▸ **Tasks to complete**
A - Translate this sentence from the essay about the Beatles into Spanish: "Of all the bands of the British Invasion, the Beatles are the ones who prevailed in the hearts of their original fans, and of those fans' children."
B - Pick up the essay about the Beatles and the Monkees right after its final sentence and carry it forward in the same voice.

▸ **Provided passage**

<<<<

Sometimes, the fallen heroes of our youth find new life in the devotion of our children. The young can raise and build on what we may have abandoned in disappointment, betrayal or the drudgery of simply getting on with our lives.

The heroes I speak of are the Beatles. Who else would it be – the Toronto Maple Leafs?

Unlike the bitter herbs served annually to their fans by the Leafs, the feast offered by the Beatles hasn't spoiled over time for new teenaged fans. My daughter and many of her friends are among their number.

Of all the bands of the British Invasion, the Beatles are the ones who prevailed in the hearts of their original fans, and of those fans' children. But this wasn't inevitable.

If, like me, you were a kid in those guitar-jangling days of the 1960s, you may remember that band loyalty could engender conflicts as fierce as political partisanship or mother insults.

Everyone had their favourites – the Beatles, the Dave Clark Five, Gerry and the Pacemakers, the Rolling Stones, the Animals – and if that favourite didn't match yours, there was no agreeing to disagree. The band was a religion, and unbelievers were not welcome.

Believing was easy, for I watched that Promethean event, the Beatles' first performance on The Ed Sullivan Show in 1964. Something as elemental as fire had been given that night to millions of youngsters, and the wisdom attached to it was simple: Tell someone you want to hold their hand.

I adopted Beatles songs as my creed, and tried to catechize my friends by quoting the lyrics at length.

They tolerated this because the Beatles were the acknowledged kings of rock'n'roll, even if some would rather have Elvis, the King in exile, as their master.

Like many proselytizers, I made few converts, but I was certain of the righteousness of my cause.

My arrogance, however, was bound to be burst. Being on the side of the best is easy, like pulling for the team that's already ahead in the game.

Corporate America conspired against me when it set about to create an answer to the Beatles. I say "create" because, unlike the Beatles, whose music developed organically among four friends, this new band was manufactured through a casting call to be America's answer to the Fab Four. They were the Monkees, and their songs went immediately to No. 1 on the charts.

I was left scrambling. Friends and enemies alike, Beatles-lovers and Beatles-haters, turned to this new music. I protested that the Monkees didn't write their own songs or play their own instruments. No matter. My peers started to follow a false god.

>>>>

▸ **Collected material**

<<<<

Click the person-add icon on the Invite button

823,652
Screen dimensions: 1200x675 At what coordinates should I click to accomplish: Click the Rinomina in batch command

>>>>

▸ **Results in order**
A - De todas las bandas de la Invasión Británica, los Beatles son los que prevalecieron en el corazón de sus fans originales y en el de los hijos de esos fans.

B -
Abandoned to a teenybopper wilderness, I writhed in frustration. A showdown was inevitable. One Saturday, in someone's backyard, an argument exploded about which band's songs were better. Then it happened. One of the neighbourhood girls called out: "You know, the Beatles swear!"

Ignoring the ad hominem nature of her argument, I denied this. I could believe it of the Rolling Stones, the guys who rhapsodized concupiscence in Satisfaction, but not of the guys who pined sentimentally in Yesterday or courageously sang of their insecurity in Help!

But a friend reluctantly turned to me and said: "It's true, Mark. They do swear."

Where I came from, swearing was as forbidden as littering and excessive idling are today. Only true reprobates swore. Swearing wasn't as it is now: a form of punctuation or the default vocabulary for the imperative mood. The debate was over. I couldn't defend swearers.

Downcast, I imagined the taciturn George Harrison gleefully repeating the f-word while recording the soaring guitar solo on And Your Bird Can Sing.

I became an apostate. I bought some Monkees records and learned the words. But it had the inauthenticity of a forced conversion. I had to find a way to live as a sadder, wiser Beatles fan. And worse Beatle revelations were to come for this young naif – drugs, divorce, breakup.

But complete atonement has come by way of my daughter and millions of other latter-day Beatles fans.

The music obviously comes from the pure of heart if it can speak to the hearts of new generations of wonderful kids. And these kids don't have to worry about defending their heroes from off-hand remarks about religion or seeing them arrested for drug possession.

The Beatles' music, with its restorative powers, is now all that matters. As for their swearing, I have decided to let it be.

Mark Harding lives in Toronto.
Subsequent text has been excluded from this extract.